Ma torniamo al nostro concerto live di Milano: il palco durante le prime tre canzoni era coperto da alcuni semplicissimi drappi di cotone bianco, un tocco minimalista che molto assomiglia al loro modo di esprimersi. Artisti di poche parole e riservati soprattutto nei loro abiti, mai niente di vistoso o sgargiante, solo indumenti comodi e funzionali. In effetti non serviva altro, oltre alle luci, alla musica e alla voce di Lei Low. Dopo alcune canzoni, sono spariti i drappi di cotone bianco e dietro è apparso un megaschermo, che ha proiettato immagini per tutta la serata, in tema con le sonorità proposte dalla band.I ragazzi hanno suonato tutte le cover preparate durante la loro esperienza a X Factor, con l’aggiunta di brani tratti dal loro ultimo album pubblicato nel 2017 dal titolo Floating Trip, compreso l’inedito Don’t stop me. La regina della serata è stata la musica, con i suoni alternativi di Pejman, la precisione di Saeed, ma soprattutto la voce di Lei Low, che ha incantato l’intero pubblico con la sua esile figura dai movimenti pieni di grazia ed eleganza. Saeed è intervenuto ringraziando più volte il pubblico, con un velato accento toscano, mentre Pejman ha presentato orgoglioso l’unica canzone scritta da loro in persiano, dal titolo “Maston”.
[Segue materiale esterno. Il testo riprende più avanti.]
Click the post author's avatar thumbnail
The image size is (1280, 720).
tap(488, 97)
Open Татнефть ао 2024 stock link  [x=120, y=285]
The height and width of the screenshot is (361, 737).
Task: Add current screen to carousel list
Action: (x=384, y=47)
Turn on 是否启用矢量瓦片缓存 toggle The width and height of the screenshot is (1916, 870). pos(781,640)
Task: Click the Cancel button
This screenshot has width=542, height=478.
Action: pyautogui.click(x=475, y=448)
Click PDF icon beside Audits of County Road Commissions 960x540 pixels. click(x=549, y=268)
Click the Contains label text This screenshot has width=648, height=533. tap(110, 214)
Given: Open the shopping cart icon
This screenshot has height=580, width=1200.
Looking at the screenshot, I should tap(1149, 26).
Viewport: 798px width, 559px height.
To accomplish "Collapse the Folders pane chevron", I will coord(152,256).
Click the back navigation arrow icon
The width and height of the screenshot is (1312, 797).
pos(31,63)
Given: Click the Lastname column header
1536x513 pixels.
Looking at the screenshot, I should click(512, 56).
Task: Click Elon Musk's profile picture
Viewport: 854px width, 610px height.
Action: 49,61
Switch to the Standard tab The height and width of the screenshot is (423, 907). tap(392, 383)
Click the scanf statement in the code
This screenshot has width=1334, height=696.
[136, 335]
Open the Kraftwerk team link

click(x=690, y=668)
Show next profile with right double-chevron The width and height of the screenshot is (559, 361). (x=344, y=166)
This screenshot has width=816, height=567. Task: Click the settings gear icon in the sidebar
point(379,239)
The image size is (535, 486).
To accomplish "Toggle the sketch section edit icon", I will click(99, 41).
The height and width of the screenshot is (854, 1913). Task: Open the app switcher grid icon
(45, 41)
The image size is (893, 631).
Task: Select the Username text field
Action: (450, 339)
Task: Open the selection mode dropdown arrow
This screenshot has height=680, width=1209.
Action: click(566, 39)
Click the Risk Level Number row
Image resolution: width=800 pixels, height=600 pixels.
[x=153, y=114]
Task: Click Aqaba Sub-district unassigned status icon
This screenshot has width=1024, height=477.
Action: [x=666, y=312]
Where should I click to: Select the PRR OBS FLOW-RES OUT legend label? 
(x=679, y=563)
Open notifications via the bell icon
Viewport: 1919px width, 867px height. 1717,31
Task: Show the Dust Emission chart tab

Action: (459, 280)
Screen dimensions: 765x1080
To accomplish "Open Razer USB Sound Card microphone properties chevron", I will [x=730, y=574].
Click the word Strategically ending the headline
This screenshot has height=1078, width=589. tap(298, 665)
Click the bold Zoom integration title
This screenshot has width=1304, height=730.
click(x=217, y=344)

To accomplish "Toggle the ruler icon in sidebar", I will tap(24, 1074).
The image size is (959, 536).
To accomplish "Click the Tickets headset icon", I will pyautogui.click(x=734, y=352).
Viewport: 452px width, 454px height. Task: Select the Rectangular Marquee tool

Il pubblico, oltre tremila persone, ha seguito il gruppo e applaudito per l’intera ora e mezza di concerto, interrotta solo da una piccola pausa di alcuni minuti prima di riprendere con le ultime hit. Il live si è chiuso con i ringraziamenti da parte dei tre componenti, increduli ed emozionati dal calore del pubblico, che hanno concluso con un mega selfie in cui hanno incluso tutto il pubblico, a testimonianza del successo della serata.

Il sold out dell’ Alcatraz !!

Grazie, Bowland, siete riusciti a trasformare un semplice e noioso giovedì in una serata che finalmente ha acquistato significato!